And with just 400 days to go there is still no guarantee that the train service to get you there will be running.

It all sounds curiously like pre-millennial Britain.

But as the Millennium Dome organisers yesterday, at last, unveiled the contents, design and commercial sponsors for the Dome, they euphorically promised that "12 million people will see the world's greatest exploration of who we are and where we are going in the new millennium".

They will also see that the new millennium human frame does indeed have private parts. A 90ft-high figure of a Henry Moore-style reclining couple in a gentle embrace will form The Body, the main attraction of the pounds 758m Dome, the organisers having evidently decided against the earlier confusingly genderless symbol of the new millennium.

Visitors can enter The Body and take an escalator ride up the male's right arm and into the central area. Inside they will hear and see the sights and sounds of the human body.

Mr Blair and Mr Mandelson frown upon the use of the phrase "theme park"; and it was carefully avoided yesterday. But the descriptions from the New Millennium Experience Company, which is overseeing the project, used a language that was a mixture of Science Museum, Disney and the big top.

"In the centre of the Dome itself," they said, "the awe-inspiring live Millennium show will run up to six times a day featuring acrobatics, trapeze artists, stilt-walking and abseiling. Great music, stunning visual effects and a cast drawn from 160 performers will stun visitors ... Visitors will spend most of their time exploring the 14 themed exhibition zones."

And if all that leaves you hungry, there will certainly be McDonald's outlets on the Dome site. The fast-food company was one of the sponsors announced yesterday with a glee that attempted without success to disguise the fact that six zones still have no sponsor, although negotiations are continuing on the Spirit zone with the Hinduja brothers, who are millionaire philanthropists.

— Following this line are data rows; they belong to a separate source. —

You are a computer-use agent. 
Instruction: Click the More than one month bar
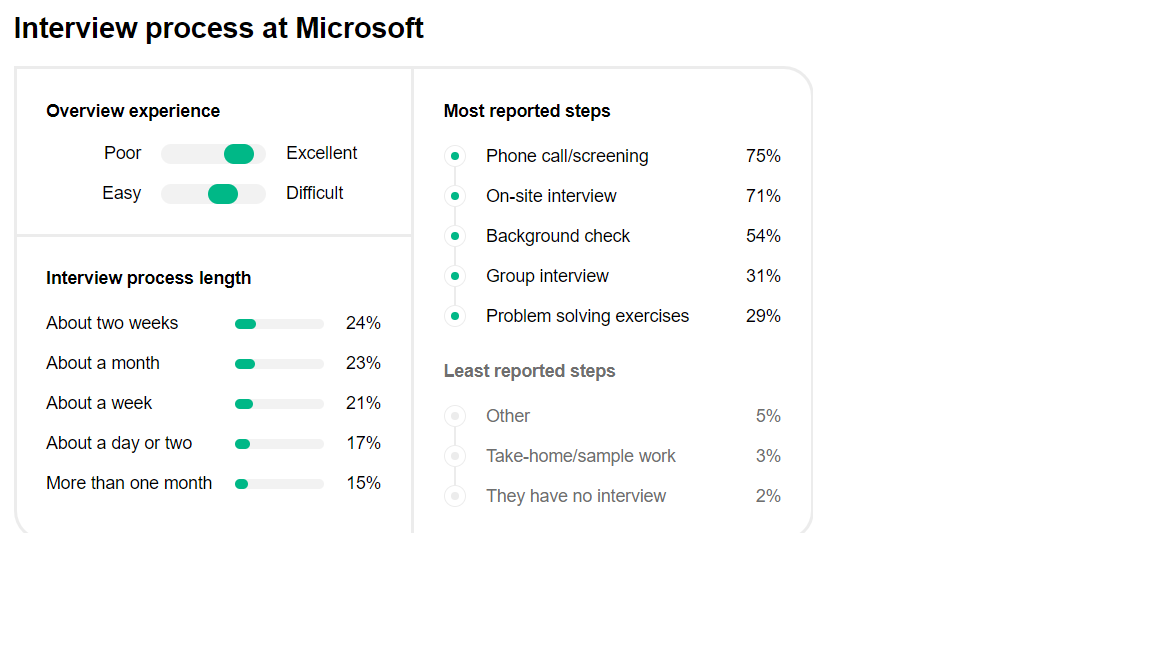coord(279,484)
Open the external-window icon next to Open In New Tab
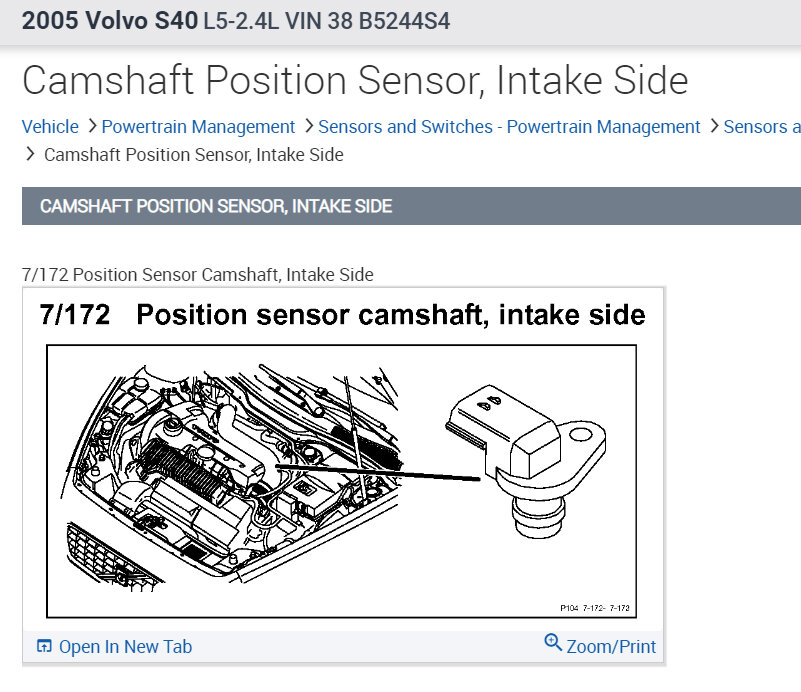The height and width of the screenshot is (692, 801). (x=43, y=646)
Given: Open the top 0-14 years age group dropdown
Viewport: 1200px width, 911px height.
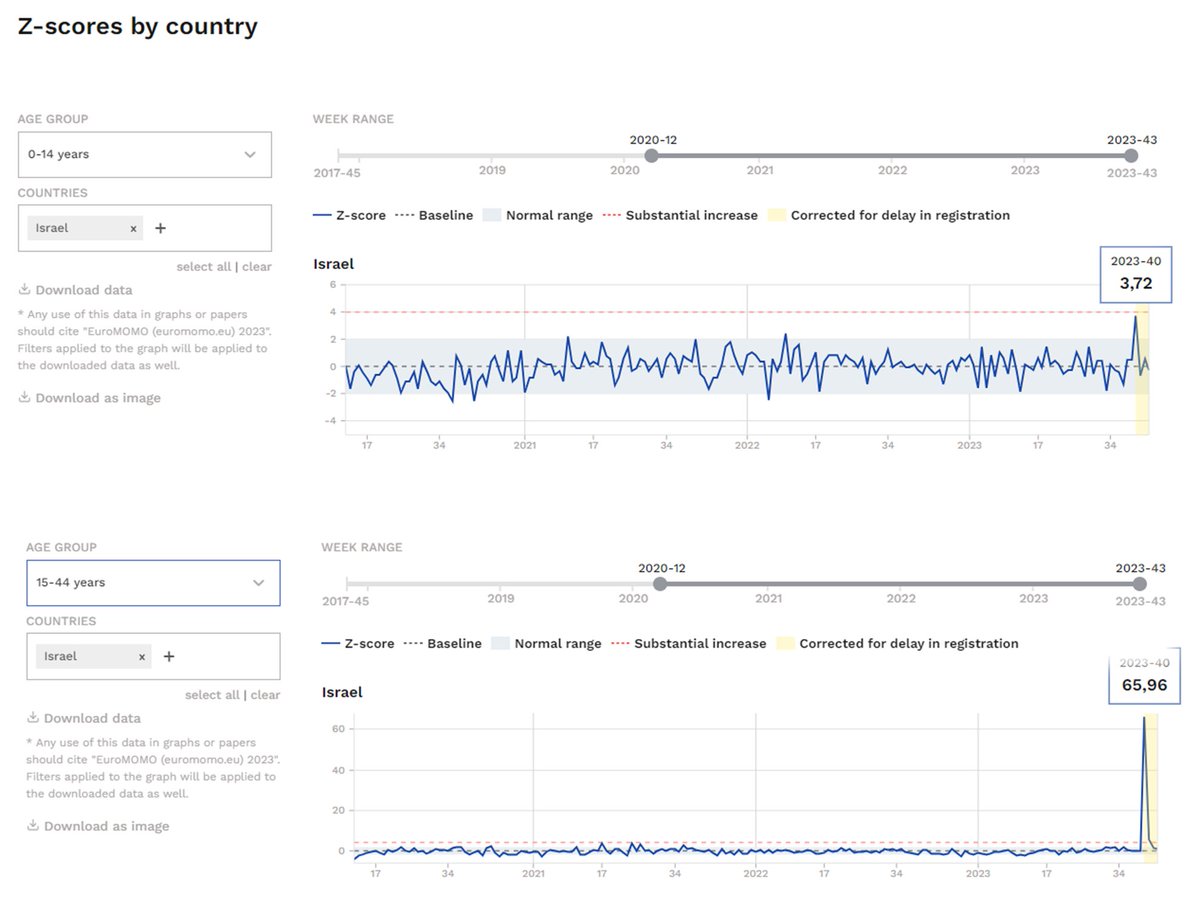Looking at the screenshot, I should (x=144, y=155).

The involvement of major defence companies was challenged by one MP. Liberal Democrat Norman Baker said: "GEC aren't supposed to be there out of the goodness of their own hearts. They are there because they want to promote GEC. It is becoming something of a trade fair."

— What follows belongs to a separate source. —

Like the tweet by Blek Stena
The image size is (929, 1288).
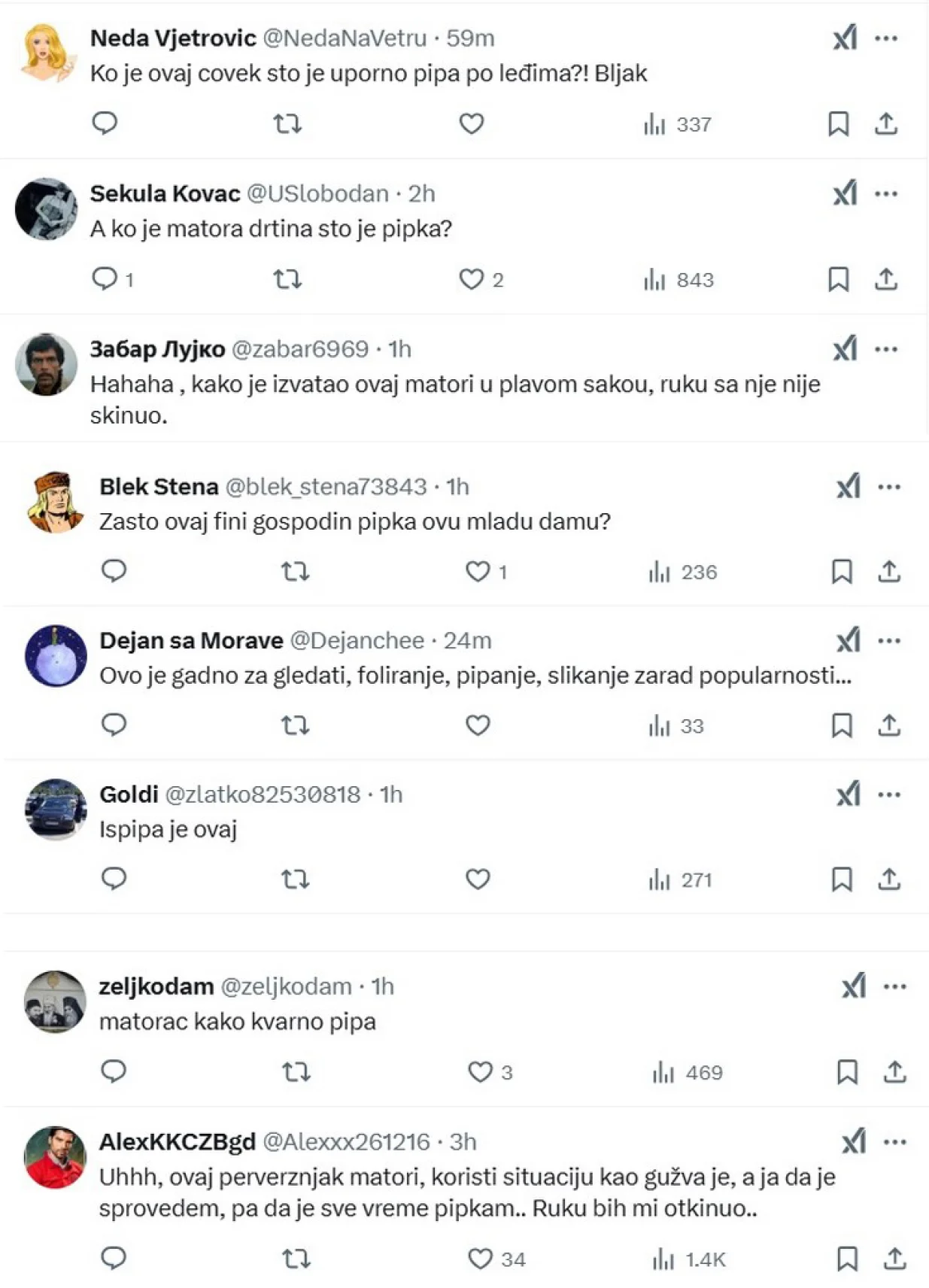[x=478, y=572]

Jennifer Page, chief executive of the New Millennium Experience Company, responded: "All the sponsors of the Dome will be companies which are household names ... I think there are many technologies, many commercial activities, we should be proud of as a nation. We are not going to be dealing in any sense with issues concerning defence policy or defence issues."

Lord Simpson, chief executive of GEC, added: "We aim to bring to life the way innovative electronic engineering extends the reach of the mind."

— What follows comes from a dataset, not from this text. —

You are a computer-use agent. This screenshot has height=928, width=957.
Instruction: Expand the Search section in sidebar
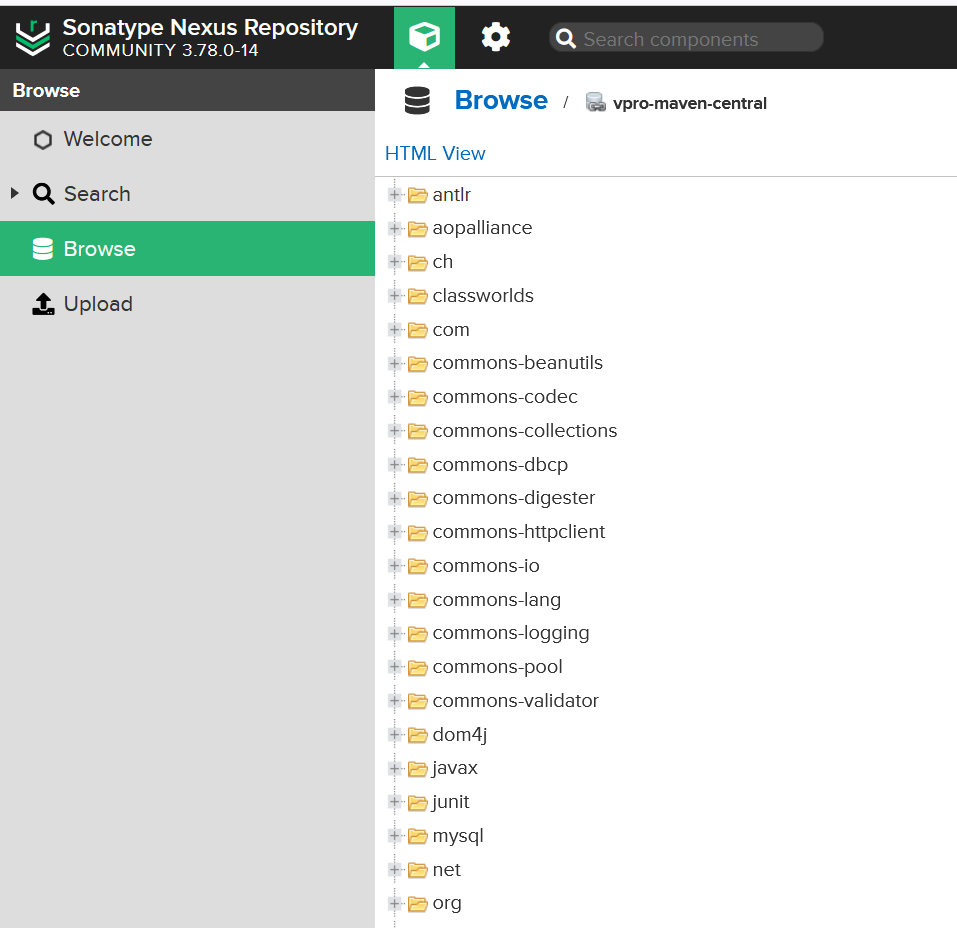(x=12, y=193)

The Mind zone has been designed by the architect- designer Zaha Hadid and visitors to this section can have a brain scan that will show them which areas of the brain they are using. They will also be able to interact with robots.

Ms Page also promised that there would be "quite a lot of music" both inside and outside the Dome. And Michael Grade, chairman of the Millennium Experience Creative Review Group, added: "We would ignore [pop music] at our peril."

Tickets for the Dome are expected to cost about pounds 20.

Ms Page said that her company had pounds 120m of the pounds 150m sponsorship needed, and added she was in "no doubt that full sponsorship will be achieved".

She was also confident that the behind-schedule London Underground Jubilee Line extension, which is intended to carry more than two in five of visitors to and from the Dome, would be ready for the 31 December 1999 opening.